### Reading text
········
Logarthmic

[kpx001]

Express as a single logarthim
b = base
5log7t
-------------
3


answer = log7t^(5/3)


why would it be that? a # is - if it in denominator brought to numerator?[/list]




and

solve and check

7e^x-32=45
7e^x=77
xln7e = ln 77

ln77
-----
ln7e

x = 1.4745


what did i do wrong in this problem?

 

[stapel]

Because one of the log rules you learned said that anything multiplied onto a log can be turned into a power inside.

For instance, (3/7)log₂(5) = log₂(5^3/7).

Eliz.

 

[kpx001]

i understand the first part but i reditted and added a 2nd problem thing sry
if possible can u explain that one?

 

[jolly]

i understand the first part but i reditted and added a 2nd problem thing sry
if possible can u explain that one?

huh? :?

 

[soroban]

Hello, kpx001!

Solve and check: \(\displaystyle 7e^x\,-\,32\;=\;45\)

Add 32 to both sides: \(\displaystyle \;7e^x\;=\;77\)

Divide by 7: \(\displaystyle \;e^x\;=\;11\)

Take logs: \(\displaystyle \;\ln(e^x)\;=\;\ln(11)\)
········
### Data excerpt
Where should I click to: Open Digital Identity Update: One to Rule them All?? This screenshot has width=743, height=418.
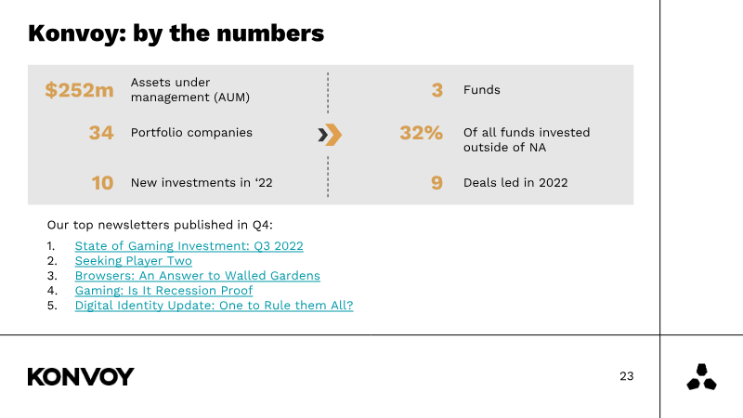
········
### Request 1
Can you echo back the part of the logarithm thread that begins at the words "Because one of" and stops after "(3/7)log₂(5) = log₂(5^3/7)."?
### Request 2
How would you put this sentence from the logarithm thread into Spanish: "Because one of the log rules you learned said that anything multiplied onto a log can be turned into a power inside."?
None of the data has any bearing on what comes next.

### Exercise result 1
Because one of the log rules you learned said that anything multiplied onto a log can be turned into a power inside.

For instance, (3/7)log₂(5) = log₂(5^3/7).

### Exercise result 2
Porque una de las reglas de logaritmos que aprendiste decía que cualquier cosa que multiplique a un logaritmo puede convertirse en una potencia dentro de él.